▸ Exercise aim
Give a single number in reply. It is the count of lines below that contain the string "Toggle".

[Opening Task data section]

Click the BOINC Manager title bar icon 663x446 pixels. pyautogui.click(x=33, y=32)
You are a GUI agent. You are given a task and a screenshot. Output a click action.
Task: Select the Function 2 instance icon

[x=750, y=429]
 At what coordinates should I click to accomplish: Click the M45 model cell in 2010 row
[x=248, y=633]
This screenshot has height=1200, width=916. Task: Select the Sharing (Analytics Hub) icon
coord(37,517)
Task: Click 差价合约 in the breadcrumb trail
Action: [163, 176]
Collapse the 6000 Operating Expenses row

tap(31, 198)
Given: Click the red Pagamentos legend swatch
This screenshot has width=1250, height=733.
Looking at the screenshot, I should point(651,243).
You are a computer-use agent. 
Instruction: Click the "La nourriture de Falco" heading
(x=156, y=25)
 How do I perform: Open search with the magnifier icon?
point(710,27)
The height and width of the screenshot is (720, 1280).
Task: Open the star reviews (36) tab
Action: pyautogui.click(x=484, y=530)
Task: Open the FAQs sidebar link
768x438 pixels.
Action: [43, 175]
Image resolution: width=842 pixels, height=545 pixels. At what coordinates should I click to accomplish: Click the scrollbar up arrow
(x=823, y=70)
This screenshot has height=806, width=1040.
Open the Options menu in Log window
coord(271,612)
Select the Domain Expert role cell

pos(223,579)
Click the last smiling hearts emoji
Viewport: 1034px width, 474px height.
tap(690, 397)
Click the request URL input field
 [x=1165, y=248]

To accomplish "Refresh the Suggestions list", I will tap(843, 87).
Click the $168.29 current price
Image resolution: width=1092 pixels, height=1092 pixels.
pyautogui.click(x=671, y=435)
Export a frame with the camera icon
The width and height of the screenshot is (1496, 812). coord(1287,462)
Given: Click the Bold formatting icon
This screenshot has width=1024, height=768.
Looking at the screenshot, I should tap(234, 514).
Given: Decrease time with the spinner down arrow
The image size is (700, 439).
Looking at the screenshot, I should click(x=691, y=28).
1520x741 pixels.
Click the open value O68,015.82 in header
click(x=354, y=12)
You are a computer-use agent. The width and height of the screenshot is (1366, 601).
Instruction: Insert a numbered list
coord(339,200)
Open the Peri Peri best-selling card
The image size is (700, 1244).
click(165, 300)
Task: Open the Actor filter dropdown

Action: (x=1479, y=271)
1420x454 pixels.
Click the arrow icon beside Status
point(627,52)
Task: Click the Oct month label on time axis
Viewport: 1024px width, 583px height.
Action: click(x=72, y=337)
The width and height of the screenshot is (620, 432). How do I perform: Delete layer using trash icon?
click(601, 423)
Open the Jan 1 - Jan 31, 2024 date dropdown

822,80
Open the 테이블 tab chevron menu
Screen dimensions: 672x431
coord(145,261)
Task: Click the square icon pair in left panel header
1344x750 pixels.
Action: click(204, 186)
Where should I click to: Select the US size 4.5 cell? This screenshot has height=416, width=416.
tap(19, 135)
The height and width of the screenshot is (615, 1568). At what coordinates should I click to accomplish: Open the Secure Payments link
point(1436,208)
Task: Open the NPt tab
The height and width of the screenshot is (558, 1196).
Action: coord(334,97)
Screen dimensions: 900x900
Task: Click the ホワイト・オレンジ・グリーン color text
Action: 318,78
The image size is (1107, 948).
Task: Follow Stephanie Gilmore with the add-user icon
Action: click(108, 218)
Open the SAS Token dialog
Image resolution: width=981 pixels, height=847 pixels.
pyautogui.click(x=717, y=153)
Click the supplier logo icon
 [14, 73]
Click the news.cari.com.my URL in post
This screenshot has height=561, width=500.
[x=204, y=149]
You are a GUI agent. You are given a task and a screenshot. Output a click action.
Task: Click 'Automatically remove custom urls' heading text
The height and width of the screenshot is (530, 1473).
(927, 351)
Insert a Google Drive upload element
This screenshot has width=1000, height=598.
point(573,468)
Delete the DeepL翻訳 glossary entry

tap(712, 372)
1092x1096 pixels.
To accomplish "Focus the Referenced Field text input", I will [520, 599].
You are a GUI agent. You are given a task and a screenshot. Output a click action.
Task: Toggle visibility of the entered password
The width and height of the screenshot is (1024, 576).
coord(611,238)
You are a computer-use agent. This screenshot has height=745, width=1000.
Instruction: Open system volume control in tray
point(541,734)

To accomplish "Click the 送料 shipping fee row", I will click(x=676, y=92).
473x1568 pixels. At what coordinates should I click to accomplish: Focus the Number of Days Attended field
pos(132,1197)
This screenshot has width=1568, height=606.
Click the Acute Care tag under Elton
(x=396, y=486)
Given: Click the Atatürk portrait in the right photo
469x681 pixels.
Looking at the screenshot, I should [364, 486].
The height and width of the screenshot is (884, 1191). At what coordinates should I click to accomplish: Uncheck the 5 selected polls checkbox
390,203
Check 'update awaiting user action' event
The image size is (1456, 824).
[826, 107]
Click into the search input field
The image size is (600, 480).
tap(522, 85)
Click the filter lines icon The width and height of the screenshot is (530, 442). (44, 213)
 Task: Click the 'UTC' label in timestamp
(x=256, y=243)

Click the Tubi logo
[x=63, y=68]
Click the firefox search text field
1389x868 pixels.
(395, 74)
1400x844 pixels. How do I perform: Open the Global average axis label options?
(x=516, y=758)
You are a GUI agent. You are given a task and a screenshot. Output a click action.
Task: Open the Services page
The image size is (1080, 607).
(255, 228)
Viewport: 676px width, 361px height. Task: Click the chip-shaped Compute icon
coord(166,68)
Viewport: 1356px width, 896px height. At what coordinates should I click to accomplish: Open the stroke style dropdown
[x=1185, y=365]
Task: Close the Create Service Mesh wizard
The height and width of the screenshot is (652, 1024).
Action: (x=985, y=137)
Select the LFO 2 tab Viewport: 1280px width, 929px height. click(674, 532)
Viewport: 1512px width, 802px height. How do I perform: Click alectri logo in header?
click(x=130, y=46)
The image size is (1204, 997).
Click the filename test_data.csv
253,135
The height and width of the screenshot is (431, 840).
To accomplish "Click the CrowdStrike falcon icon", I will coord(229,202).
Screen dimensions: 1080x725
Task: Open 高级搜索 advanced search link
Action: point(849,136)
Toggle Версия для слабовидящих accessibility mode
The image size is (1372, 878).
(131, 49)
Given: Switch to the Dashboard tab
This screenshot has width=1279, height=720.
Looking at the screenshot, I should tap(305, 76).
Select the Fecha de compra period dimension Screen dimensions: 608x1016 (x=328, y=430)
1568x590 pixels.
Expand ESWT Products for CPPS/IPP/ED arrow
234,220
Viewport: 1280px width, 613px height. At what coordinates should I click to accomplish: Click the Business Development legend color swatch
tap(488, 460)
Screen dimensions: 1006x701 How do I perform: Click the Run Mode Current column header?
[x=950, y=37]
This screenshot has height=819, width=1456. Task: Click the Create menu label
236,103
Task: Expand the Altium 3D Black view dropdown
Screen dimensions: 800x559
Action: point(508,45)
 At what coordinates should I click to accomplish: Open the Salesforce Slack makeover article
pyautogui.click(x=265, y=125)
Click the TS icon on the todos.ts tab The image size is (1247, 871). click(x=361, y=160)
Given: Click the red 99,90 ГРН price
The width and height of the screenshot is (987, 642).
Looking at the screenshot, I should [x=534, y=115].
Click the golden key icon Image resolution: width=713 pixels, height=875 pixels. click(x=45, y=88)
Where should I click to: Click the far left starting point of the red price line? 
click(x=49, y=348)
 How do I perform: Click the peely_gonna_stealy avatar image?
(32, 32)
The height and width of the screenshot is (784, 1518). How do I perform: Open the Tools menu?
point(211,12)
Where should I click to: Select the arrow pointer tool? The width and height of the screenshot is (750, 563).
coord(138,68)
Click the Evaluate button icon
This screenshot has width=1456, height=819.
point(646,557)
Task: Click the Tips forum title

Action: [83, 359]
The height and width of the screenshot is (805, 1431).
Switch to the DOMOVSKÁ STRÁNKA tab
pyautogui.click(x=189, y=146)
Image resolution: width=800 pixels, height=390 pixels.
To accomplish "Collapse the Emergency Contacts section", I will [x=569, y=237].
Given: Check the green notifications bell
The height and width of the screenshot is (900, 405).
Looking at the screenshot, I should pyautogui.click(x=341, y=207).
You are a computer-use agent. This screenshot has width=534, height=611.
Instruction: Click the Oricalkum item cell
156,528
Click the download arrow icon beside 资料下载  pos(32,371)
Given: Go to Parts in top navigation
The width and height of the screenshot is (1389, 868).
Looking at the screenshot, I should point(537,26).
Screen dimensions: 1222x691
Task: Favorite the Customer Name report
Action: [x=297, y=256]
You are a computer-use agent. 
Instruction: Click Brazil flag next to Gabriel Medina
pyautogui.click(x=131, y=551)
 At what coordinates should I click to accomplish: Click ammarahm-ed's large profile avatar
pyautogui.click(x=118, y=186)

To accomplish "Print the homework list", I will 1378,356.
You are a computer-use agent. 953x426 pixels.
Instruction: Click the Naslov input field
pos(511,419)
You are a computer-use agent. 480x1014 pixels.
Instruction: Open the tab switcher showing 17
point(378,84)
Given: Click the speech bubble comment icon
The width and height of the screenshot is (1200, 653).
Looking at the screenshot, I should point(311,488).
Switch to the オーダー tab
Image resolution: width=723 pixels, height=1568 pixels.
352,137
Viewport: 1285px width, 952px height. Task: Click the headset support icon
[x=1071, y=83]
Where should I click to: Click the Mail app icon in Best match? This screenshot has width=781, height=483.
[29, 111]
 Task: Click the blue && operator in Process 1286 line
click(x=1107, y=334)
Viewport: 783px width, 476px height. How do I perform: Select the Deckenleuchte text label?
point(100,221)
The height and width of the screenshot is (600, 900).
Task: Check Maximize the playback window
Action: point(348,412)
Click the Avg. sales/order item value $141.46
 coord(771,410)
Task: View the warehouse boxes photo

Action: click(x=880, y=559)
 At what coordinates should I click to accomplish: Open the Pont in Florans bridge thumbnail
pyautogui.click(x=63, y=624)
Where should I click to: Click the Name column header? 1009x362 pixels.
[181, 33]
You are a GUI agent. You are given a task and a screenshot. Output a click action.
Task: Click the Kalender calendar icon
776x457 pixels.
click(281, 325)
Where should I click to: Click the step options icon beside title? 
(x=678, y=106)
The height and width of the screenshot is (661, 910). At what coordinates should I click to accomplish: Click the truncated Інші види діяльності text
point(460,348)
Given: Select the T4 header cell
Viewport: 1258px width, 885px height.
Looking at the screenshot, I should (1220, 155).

[Closing Task data section]

▸ Completed exercise
2